As the debate draws to a close, we have the ‘boos’ (in red) and ‘cheers’ (in green) for both candidates. As you can see, there seemed to be more booing and cheering for both. (For the first hour).





— Update 21.54 —

A quick additional bit of insight. Positive mentions of both candidates side by side – relatively few for each. (Disclaimer – this is not the same as a ‘winner’: something I would be pretty wary of).

— Final update: 22.08 —

And the last word from here – phew – is the total count.

We collected 104k tweets which used the hastag #scotdecides or the names Salmond / Darling over the course of the debate. Of those for which we could identify a location (approximately 40 per cent) 61 per cent were from Scotland; 38 per cent were in England – with Wales and Ireland pretty uninterested.

Final Final update: 22.28 —

Geo-location of tweets posted during the debate. (Of those available – which is a small % of the total).

— Final word 22.38 —

Thanks everyone for following this.

I’ll finish with an important disclaimer.  Twitter users are not a representative set of voters or citizens; and those who posted using the #Scotdecides (our data set) are probably not a representative set of Twitter users. Therefore, I advise caution about drawing very firm general conclusion from these results.

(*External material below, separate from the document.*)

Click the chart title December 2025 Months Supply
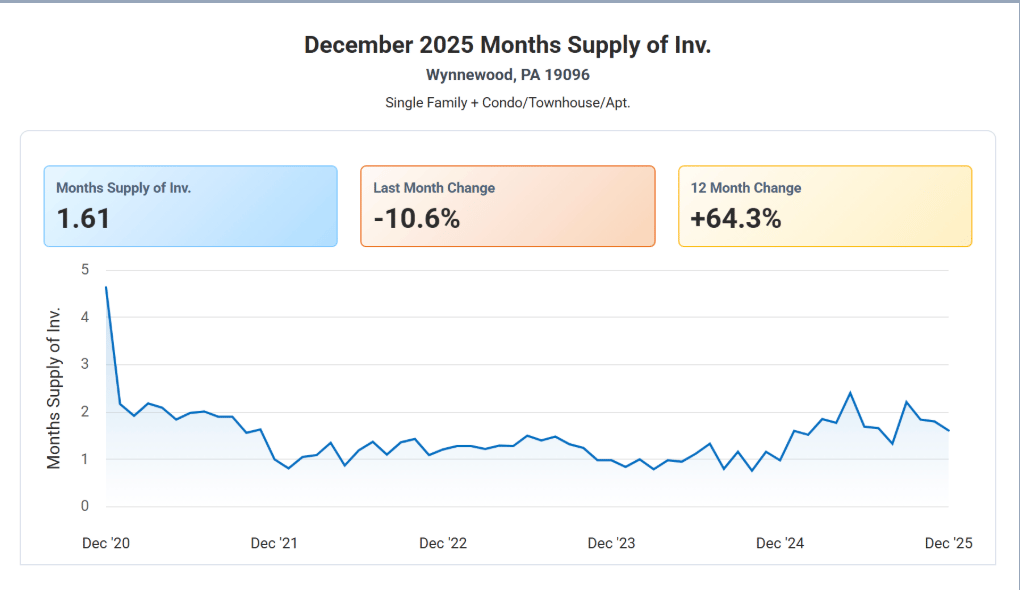The width and height of the screenshot is (1020, 590). coord(507,45)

The accuracy of the algorithms we built to classify the data sets, although fairly accurate, is never perfect. (Such is the nature of natural language processing). Beware of anyone telling you otherwise!

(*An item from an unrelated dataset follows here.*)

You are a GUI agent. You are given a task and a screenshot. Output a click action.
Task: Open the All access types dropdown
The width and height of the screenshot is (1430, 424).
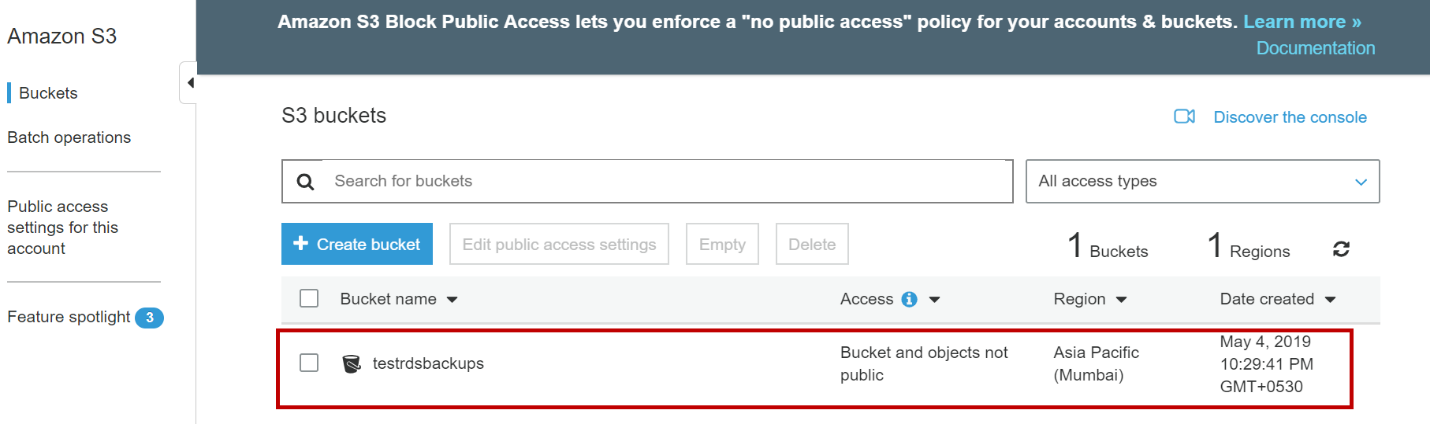pos(1202,182)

— Post script on methodology —

A number of people have asked a little more information about method, so here’s a quick bit of methodology for the technically minded.

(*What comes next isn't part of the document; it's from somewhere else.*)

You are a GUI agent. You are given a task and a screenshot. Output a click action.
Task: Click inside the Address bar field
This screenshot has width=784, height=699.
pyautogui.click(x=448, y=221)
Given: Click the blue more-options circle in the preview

We collected the data from Twitter’s stream Application Programming Interface, using a garden hose access. This provides up to 1% of all tweets posted at any time – and given the relatively low volume of tweets posted here, the limit was not a problem.

Tweets were collected using a simple key word match. We collected all tweets posted anywhere in English which included the hashtag #Scotdecides. This was the hashtag proposed by STV. This sort of hashtag sampling is not a rigorous method to collect data by any means – a lot of tweets would have been missed. But this was a rapid analysis, conducted as the debate unfolded, and so this was a simple way to access large volumes of tweets without much noise.

The tweets were then transferred to bespoke software that we have built in partnership with the University of Sussex, called ‘Method 51’. There will be some more technical reports on that later.

To get the data on locations of tweets, we collated all geo-located tweets (around 1 – 2 per cent); and combined them with all tweets which included the name of a city or town based in the UK (around 30 – 40 per cent) cross referenced against the time zone the tweet was posted.

To determine gender, we used a pre-existing dictionary of names, cross references against the names of those who posted the data. This tends to work with over 90 per cent accuracy.

The technique we used to analyse the sentiment was an automated approach involving ‘natural language processing’ (or NLP). This allows researchers to build models that detect patterns in language use that can be used to undertake meaning-based analysis of large data sets. These were built and applied in different contexts to see where they worked, and where they did not. These models are called ‘classifiers’.

Three analysts train an algorithm to automatically recognise patterns in the text through annotating examples (this is based on rule based patterns – not simply word matches). The classifiers then begin to recognise certain patterns and can then automatically spot the same patterns in much larger data sets. NLP is widely used in the analysis of language in ‘big data’ sets, which are too big for humans to manually analyse, for example, to perform sentiment analysis. We repeatedly tested our model for accuracy against another set of annotated data that was marked up by analysts but not part of the classifier model, and all results presented were only included where the classifiers were working with an overall accuracy over at least 70 per cent (considered fairly good in NLP).
Finding the most commonly shared words used in our data set was simply just a volume analysis on co-occurring words within the data set.